KVO Capital Management, the investment firm that advised the management of Kana Software in November that it “would be well served to consider significant changes in business strategy and corporate governance,” today nominated its own candidate for the one director slot up for election to Kana’s classified board at its annual meeting scheduled for July 15.
KVO’s candidate, Melvin Keating, would face off against Stephanie Vinella, who currently serves as a Class I director and has been renominated by the board to serve another term until until the annual meeting of stockholders held in the year 2012. Vinella, who joined the board in 2004 and currently serves on its audit, governance & nominating, and strategy committees, is chief financial officer of Panasas who received her B.S. degree in accounting from the University of San Francisco and an M.B.A. from Stanford.
Keating, 62, is a New Jersey-based consultant to private equity groups he is unable to name because of his consulting agreements. He currently serves on the board’s of Aspect Medical Systems and White Electronic Designs.
In March, Kana filed notice with the SEC that it would be unable to file its annual 10-K financial report on time “without unreasonable effort and expense because (it) has not completed the processes for the year-end preparation and audit of its financial statements. The company eventually filed the report May 15, three days after KVO first notified the company that it intended to nominate its own director slate at the company’s next shareholder meeting because “it is apparent that Kana has chosen to ignore the obvious business imperative requiring significant cuts in its operations and instead has determined to continue to pursue its failed 13-year business strategy reliant on equity raises and bank financing.”

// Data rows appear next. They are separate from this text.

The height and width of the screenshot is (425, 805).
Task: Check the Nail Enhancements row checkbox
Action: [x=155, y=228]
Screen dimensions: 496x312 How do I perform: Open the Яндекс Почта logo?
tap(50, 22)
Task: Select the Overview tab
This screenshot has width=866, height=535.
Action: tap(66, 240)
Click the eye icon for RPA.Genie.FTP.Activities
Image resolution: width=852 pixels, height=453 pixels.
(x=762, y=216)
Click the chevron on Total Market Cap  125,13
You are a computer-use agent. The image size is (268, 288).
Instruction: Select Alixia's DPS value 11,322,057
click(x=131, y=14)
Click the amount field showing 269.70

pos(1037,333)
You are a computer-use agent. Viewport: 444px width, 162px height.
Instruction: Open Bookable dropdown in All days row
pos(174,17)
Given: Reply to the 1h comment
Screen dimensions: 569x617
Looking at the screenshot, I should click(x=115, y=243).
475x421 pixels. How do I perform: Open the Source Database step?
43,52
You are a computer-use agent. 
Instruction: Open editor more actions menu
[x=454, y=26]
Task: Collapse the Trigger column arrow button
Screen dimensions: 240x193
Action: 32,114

Three days later on May 18 Kana told the SEC it would be late in filing its quarterly 10-Q report a day before the company announced the resignation of Chief Financial Officer Micahel Shannahan after little more than a year with the company “to pursue other interests.” (It was Shannahan’s sixth job in 10 years.)

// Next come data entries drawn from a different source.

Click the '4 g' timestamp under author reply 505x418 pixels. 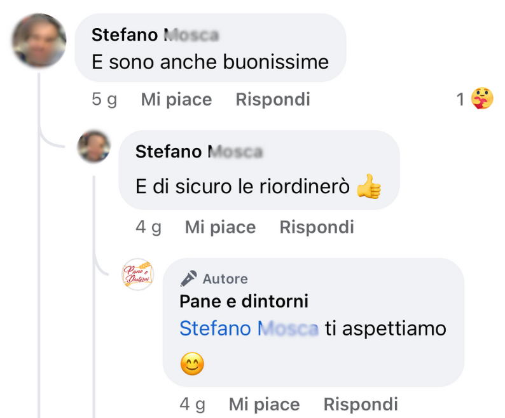(x=192, y=404)

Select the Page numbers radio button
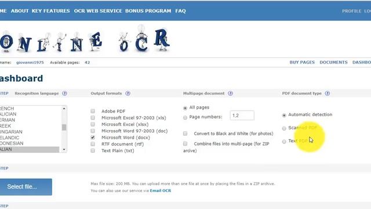185,117
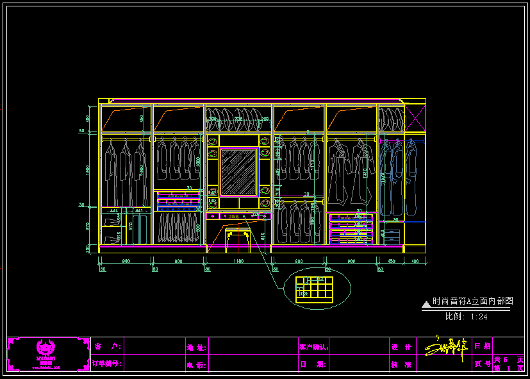Viewport: 530px width, 379px height.
Task: Click the 订单编号 field in title block
Action: (x=107, y=364)
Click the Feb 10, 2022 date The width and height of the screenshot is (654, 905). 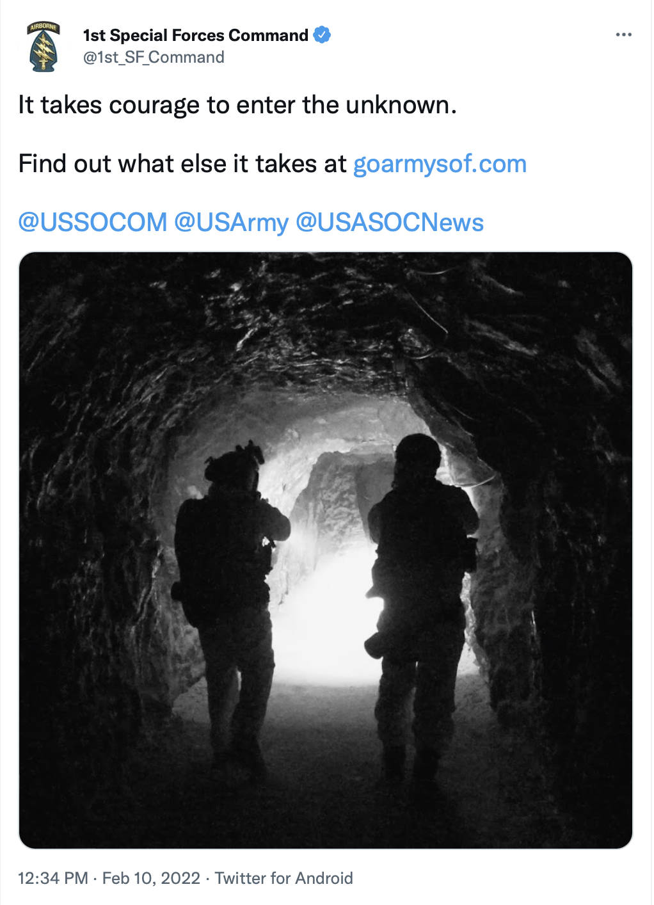coord(151,878)
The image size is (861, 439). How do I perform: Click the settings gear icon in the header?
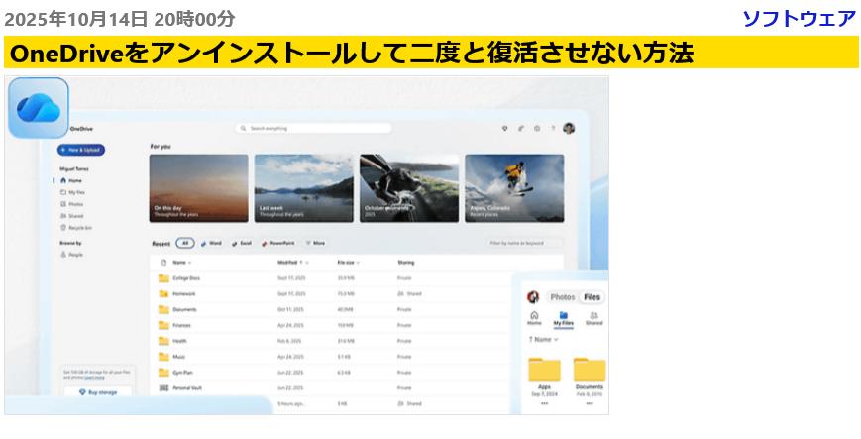click(537, 128)
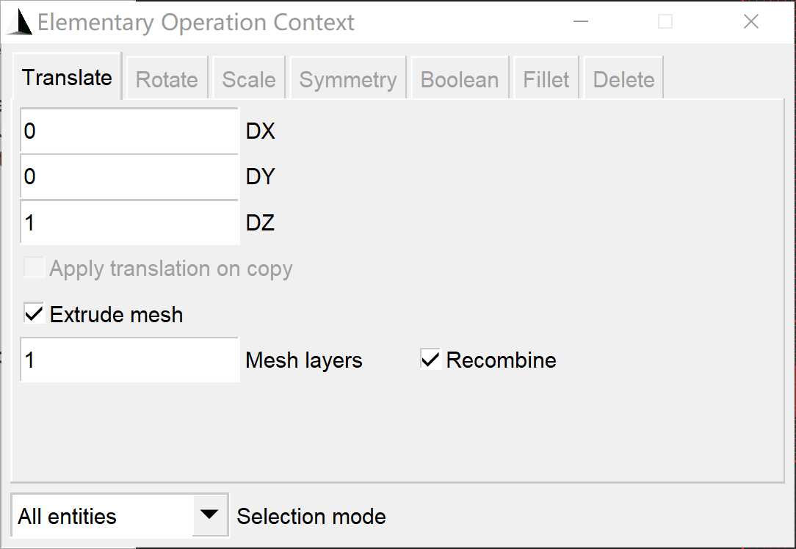Click the DX input field
The height and width of the screenshot is (549, 796).
129,131
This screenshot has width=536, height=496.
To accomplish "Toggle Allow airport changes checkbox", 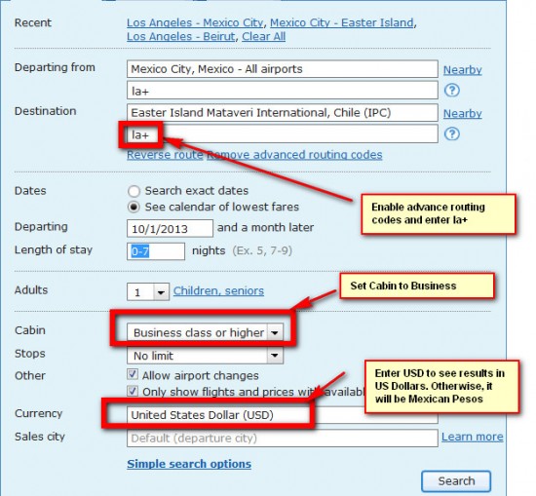I will pyautogui.click(x=133, y=374).
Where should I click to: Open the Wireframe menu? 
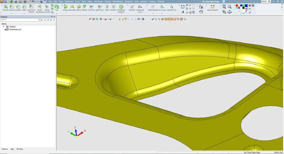point(69,1)
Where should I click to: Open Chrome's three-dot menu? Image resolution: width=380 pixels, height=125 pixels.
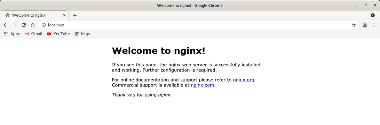click(x=374, y=25)
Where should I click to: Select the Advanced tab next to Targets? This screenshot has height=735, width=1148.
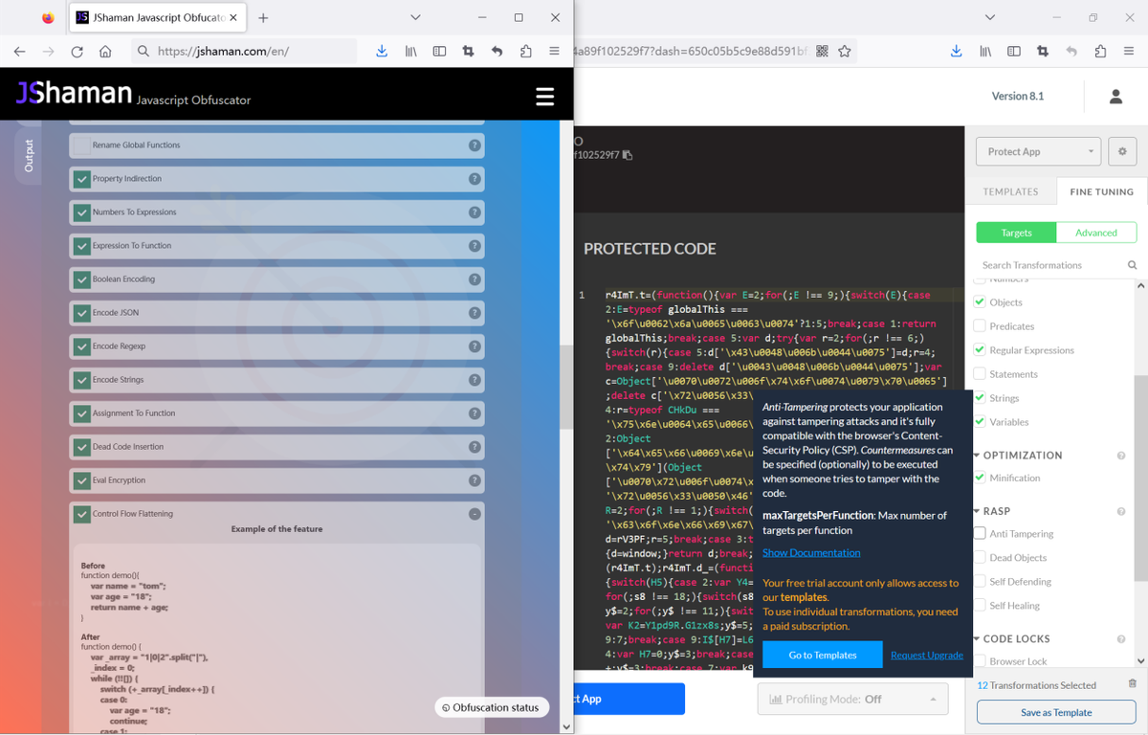pos(1096,232)
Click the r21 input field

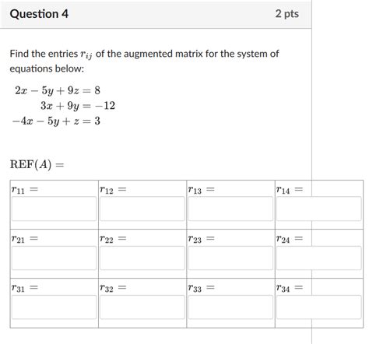tap(54, 258)
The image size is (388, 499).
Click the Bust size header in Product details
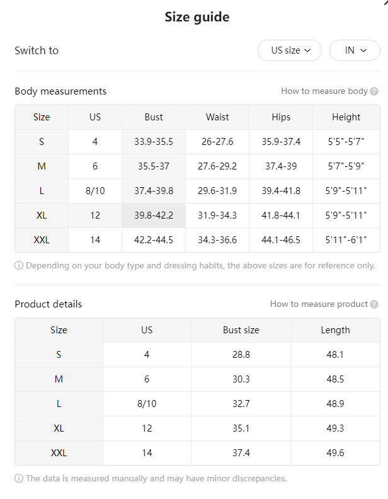point(241,330)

KVO is Kana’s second largest shareholder controlling 3.35 million shares, or 8.1 percent. When if first shared its frustration with the company in December, among the changes it was urging the company’s management to make was immediately cutting expenses. The company disclosed in its proxy filed Wednesday that it paid Chief Executive Michael Fields about $65,000 in housing allowance last year in addition to his $360,000 salary, in lieu of a raise.